3  Practice testing

Written by Emily Nordmann

In this chapter you’ll learn how to use AI to test yourself. Practice testing, or retrieval practice, is one of the most effective ways to consolidate your learning and there’s several different ways you can do it. This chapter was written with a coding course in mind but it applies to any type of course.

3.1 Activity 1: Set-up

  • In your AI of choice, create a new chat and give it your set-up blurb that you created in Chapter Section 2.2.

It would be helpful to have a specific week/chapter/lecture of your course in mind to work with. For the PsyTeachR courses, we’ll be using the Intended Learning Outcomes, functions used, and glossary to help instruct the AI. If you’re not working through a course, or it’s not a PsyTeachR course, it would be helpful to have a list of functions, concepts, or skills that you want to test. As an example, we’ll use Chapter 3 of Applied Data Skills.

3.2 Activity 2: Question prompt

Then we need to give it instructions for how to create the questions. There are other question types you could ask it for but here is a starter pack for a coding course and then for a theoretical course:

Prompts for a coding course

I would like you to generate practice questions to help consolidate my learning based on the learning outcomes, functions, and glossary used in my course materials this week that I will provide to you. I will ask you for four different types of questions.
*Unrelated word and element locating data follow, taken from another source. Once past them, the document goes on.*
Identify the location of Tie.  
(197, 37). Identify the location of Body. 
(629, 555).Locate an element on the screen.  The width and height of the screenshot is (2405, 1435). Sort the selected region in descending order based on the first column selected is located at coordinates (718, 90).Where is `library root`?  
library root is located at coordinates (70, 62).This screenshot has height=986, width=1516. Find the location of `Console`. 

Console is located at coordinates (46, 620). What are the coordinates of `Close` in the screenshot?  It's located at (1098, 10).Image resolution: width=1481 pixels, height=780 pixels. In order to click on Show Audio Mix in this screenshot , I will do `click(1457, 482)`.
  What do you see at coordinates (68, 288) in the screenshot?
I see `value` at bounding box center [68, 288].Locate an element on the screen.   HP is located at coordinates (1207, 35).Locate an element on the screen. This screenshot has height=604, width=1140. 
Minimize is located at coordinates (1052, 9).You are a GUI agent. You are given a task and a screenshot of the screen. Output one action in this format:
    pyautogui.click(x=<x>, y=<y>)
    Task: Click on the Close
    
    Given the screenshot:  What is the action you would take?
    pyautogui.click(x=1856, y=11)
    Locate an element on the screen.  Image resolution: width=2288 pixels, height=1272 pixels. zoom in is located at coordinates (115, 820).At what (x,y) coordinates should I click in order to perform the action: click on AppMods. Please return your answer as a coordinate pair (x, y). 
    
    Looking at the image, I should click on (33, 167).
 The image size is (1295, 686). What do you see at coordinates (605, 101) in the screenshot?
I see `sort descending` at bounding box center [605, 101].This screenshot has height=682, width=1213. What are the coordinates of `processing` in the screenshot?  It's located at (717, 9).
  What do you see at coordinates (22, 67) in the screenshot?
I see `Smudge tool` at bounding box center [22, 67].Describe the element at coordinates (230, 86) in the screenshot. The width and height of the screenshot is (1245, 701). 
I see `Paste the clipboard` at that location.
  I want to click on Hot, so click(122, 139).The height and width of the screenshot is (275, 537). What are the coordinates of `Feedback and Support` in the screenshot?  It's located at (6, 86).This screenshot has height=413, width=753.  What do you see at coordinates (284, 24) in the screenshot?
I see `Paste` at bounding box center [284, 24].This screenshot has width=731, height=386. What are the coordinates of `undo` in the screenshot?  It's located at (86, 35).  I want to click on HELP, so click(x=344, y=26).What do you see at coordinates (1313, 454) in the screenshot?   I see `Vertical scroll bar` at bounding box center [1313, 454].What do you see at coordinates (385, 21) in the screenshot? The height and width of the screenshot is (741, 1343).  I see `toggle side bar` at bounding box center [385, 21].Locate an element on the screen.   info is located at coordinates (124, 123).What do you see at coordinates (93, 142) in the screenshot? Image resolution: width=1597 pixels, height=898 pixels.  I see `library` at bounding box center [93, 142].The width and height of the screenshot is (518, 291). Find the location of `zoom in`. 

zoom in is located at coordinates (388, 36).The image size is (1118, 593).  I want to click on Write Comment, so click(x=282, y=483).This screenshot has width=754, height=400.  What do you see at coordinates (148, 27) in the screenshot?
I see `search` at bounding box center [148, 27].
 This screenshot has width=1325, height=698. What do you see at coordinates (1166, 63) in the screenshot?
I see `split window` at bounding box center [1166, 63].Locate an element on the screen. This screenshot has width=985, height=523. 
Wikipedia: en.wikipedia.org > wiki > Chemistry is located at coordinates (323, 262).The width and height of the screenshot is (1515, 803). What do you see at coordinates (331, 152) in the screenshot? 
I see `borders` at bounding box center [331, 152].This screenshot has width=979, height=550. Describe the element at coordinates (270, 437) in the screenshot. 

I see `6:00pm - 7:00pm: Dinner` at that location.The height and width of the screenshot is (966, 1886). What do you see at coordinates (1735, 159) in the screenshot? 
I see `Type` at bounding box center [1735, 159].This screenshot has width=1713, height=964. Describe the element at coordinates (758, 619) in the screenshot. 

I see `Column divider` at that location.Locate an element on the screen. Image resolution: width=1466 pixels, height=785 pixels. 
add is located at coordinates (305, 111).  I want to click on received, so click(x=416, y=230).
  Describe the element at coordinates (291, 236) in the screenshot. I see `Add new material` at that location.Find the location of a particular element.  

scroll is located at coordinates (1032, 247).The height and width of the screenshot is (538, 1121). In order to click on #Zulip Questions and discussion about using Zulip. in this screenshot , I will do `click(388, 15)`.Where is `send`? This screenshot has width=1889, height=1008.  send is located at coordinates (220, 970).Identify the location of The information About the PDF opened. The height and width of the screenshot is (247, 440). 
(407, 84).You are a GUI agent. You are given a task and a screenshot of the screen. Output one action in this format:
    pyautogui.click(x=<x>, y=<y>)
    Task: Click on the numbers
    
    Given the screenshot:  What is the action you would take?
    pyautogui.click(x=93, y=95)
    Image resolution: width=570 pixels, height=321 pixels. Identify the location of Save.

First, multiple choice questions (MCQ). Each question should have 4 response options and one correct answer. Ask them one at a time and explain the answer to me and why the other options are incorrect after I provide my answer.

Second, fill-in-the-blank questions (FITB). Provide a line of code that has one or more missing arguments or functions and ask me to complete the code.

Third, coding problems (CP). Give me short problems that I need to provide the answer to. These should be fully reproducible and use datasets built into R or the tidyverse. Where necessary, give me the code to load any packages or datasets that I will need.

Third, error mode (EM). Give me code that will result in an error. Explain what the code is intended to do and then ask me to figure out what the error is, and then fix it. The errors should be plausible errors that a beginner would be likely to make but do not tell me what the error is. The errors should be fully reproducible and use datasets built into R or the tidyverse so that I can run the code and fix them in R. Where necessary, give me the code to load any packages or datasets that I will need.

Don’t give me questions until I have given you the ILOs and functions I want to test. I will specify which type of question I want each time. Give me only 1 question at a time and mix up the topic of each question.

Prompts for a theoretical course

I would like you to generate practice questions to help consolidate my learning based on the learning outcomes and key terms in my course materials this week that I will provide to you. I will ask you for four different types of questions.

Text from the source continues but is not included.